That’s the thing about Christians, for us everything starts and ends with Jesus. In his letters Paul addresses this strange and beautiful quality of Jesus over and over again. And rather than trying to accommodate Jesus to the ways of the world, Paul calls for all Christians to put Christ first. Yet, Christ is the King of a Kingdom that is so different, and so far from what we’re comfortable with, that putting Jesus first is difficult.

In Jesus’ kingdom the rules and the ruler are different. All assumptions about what is important, and who we are to be, and what we are to care about, have been changed.

It’s like being deported to a strange new land where everyone else is speaking a strange language. It takes time to learn the lingo, and adapt to the habits of the people around us. It’s not a simple matter of fitting Jesus into our present way of thinking, nor is it just giving an hour of our week to worship in a church. We don’t fit Jesus into our lives; Jesus fits us into his.

We are the ones transferred, moved, and deported from one kingdom to another. We move from the kingdom of consumption to the kingdom of communion; from the kingdom of popularity to the kingdom of poverty; from the kingdom of destruction to the kingdom of deliverance; from the kingdom of competition to the kingdom of cooperation.

Everything about what we think we know and understand changes in the kingdom of God, because Christ is King.


The last two weeks have been particularly tumultuous in our country: Economically disenfranchised people are fearful about the potential of losing their health care coverage, while some devastated Democrats are calling for the murder of Donald Trump. Muslims are being threatened with a registration much like the Jews were forced to register in Germany prior to World War II, while Trump voters are being physically assaulted across the national landscape. Immigrants are cowering in fear over whether or not they’re going to be deported, while countless protestors are flooding the streets of cities and the pages of social media with the declaration: Not My President.

Some are berating and demeaning the crowds for their rejection of Donald Trump as their president as if this is the first time people have rejected the president-elect in the United States. It was only sixteen years ago that tee-shirts and bumper stickers were mass produced with pictures of George W. Bush accompanied by the words: Not My President. It was only 8 years ago that Confederate flags were waved during protests after Barack Obama won the election and people were chanting: Not My President.

Thank God Jesus is not our president.

For if Jesus were our president we would have had to pick him to lead us, and we never would have picked him to lead us. We would never willingly elect someone who told us that the first will be last and the last will be first. We would never willingly elect someone who told us to sell all of our possessions and give the proceeds to the poor. We would never willingly elect someone who told us to open up all the borders and let all the refugees in. We would never willingly elect someone who spent so much time with the riff-raff of society.
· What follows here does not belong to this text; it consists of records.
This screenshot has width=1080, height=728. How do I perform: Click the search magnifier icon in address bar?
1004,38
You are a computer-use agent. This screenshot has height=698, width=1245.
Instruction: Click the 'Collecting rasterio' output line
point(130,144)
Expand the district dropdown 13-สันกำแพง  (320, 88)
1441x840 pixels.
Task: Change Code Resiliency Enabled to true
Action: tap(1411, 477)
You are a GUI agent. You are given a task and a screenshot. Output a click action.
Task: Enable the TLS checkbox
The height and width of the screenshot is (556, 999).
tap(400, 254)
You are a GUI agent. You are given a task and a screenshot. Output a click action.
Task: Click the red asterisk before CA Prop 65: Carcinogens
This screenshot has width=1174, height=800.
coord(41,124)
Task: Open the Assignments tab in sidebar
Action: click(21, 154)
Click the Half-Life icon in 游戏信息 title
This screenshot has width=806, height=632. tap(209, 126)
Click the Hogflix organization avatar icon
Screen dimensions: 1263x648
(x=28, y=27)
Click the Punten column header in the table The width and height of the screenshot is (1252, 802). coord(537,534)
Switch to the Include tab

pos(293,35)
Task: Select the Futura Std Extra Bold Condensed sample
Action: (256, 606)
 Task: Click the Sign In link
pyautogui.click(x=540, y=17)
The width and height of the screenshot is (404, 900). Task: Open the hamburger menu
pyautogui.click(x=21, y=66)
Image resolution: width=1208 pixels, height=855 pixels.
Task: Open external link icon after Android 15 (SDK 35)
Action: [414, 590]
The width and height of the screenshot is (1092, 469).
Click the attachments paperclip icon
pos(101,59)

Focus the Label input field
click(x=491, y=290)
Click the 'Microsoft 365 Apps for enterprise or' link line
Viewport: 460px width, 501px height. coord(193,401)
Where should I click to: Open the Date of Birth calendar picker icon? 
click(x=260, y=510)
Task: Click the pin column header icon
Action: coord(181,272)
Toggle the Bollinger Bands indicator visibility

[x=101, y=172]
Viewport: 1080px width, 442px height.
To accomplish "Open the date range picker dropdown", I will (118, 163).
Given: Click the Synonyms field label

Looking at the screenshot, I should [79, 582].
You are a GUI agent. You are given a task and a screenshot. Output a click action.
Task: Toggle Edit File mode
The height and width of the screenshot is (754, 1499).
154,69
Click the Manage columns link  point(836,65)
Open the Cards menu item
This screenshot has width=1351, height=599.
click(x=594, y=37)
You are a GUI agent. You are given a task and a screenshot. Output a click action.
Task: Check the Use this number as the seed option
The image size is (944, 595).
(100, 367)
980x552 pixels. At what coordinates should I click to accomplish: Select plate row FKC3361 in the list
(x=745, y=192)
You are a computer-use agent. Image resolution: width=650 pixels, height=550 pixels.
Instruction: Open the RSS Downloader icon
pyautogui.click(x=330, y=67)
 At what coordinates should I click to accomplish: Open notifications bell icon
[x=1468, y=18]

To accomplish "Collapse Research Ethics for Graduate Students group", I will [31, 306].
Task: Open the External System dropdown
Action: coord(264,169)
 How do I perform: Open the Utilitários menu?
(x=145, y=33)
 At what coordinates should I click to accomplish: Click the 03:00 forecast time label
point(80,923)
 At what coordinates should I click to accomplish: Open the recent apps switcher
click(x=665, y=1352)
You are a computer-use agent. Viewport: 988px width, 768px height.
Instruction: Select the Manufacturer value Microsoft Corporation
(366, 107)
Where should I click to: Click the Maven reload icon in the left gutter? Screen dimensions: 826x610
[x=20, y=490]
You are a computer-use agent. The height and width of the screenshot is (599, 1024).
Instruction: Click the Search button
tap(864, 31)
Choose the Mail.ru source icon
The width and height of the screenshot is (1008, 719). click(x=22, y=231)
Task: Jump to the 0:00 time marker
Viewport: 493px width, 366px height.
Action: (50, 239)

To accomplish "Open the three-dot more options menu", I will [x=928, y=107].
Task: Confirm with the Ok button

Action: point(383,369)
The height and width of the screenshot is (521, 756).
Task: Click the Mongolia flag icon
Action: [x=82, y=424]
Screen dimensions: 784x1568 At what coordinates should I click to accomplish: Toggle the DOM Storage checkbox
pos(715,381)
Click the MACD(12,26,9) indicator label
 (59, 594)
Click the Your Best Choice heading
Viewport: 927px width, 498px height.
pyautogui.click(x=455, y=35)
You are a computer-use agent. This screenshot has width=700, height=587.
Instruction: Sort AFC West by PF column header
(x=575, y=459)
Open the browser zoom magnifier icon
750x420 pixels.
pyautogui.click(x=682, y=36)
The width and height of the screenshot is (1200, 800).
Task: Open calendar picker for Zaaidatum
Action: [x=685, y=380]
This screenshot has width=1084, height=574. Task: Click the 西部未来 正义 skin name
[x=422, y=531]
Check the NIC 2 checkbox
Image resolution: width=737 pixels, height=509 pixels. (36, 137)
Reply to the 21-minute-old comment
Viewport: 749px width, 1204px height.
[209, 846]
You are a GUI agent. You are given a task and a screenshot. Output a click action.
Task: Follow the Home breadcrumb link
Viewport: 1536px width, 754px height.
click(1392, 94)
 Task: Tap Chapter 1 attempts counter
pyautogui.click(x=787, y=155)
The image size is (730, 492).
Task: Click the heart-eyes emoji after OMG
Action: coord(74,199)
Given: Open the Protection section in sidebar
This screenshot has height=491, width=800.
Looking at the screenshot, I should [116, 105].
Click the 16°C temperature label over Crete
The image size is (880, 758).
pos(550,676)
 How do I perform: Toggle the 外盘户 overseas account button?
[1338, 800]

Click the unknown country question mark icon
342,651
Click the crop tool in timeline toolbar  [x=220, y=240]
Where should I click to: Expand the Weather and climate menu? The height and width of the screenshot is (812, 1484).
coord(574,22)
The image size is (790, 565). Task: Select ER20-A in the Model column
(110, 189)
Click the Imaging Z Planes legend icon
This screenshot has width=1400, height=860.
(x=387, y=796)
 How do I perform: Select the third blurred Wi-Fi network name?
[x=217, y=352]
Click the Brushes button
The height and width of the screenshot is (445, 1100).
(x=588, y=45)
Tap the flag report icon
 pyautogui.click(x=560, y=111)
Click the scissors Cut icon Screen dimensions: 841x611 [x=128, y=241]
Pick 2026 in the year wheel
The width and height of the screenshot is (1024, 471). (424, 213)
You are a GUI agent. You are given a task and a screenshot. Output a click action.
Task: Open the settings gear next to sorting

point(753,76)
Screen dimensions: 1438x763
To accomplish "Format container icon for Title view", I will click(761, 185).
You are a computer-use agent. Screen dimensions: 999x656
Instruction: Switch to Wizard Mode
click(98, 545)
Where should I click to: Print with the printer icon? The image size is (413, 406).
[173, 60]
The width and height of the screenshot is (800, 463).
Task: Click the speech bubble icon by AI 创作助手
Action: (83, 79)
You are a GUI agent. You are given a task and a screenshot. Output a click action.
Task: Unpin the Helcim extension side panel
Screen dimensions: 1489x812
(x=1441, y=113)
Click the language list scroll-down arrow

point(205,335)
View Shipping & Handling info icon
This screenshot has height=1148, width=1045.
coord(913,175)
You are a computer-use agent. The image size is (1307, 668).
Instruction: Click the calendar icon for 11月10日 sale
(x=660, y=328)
If Jesus were our president he would be a product of the world rather than a product of God’s incarnation. He would have to make promises to the rich in order to maintain economic stability. He would have to compromise with other world leaders who treat their citizens like dirt. He would have to second-guess the stories he told out of fear that he would not be re-elected in the future.

If Jesus were our president he would have to make us promises that he could never keep, instead of being the glue that keeps all of us together. He would have to take sides in political debates and ostracize entire communities. He would have to brag about the stability of the union rather than name the brokenness that is keeping us from becoming who God is actually calling us to be. He would have to order the extermination of particular individuals and communities in order to keep our country safe.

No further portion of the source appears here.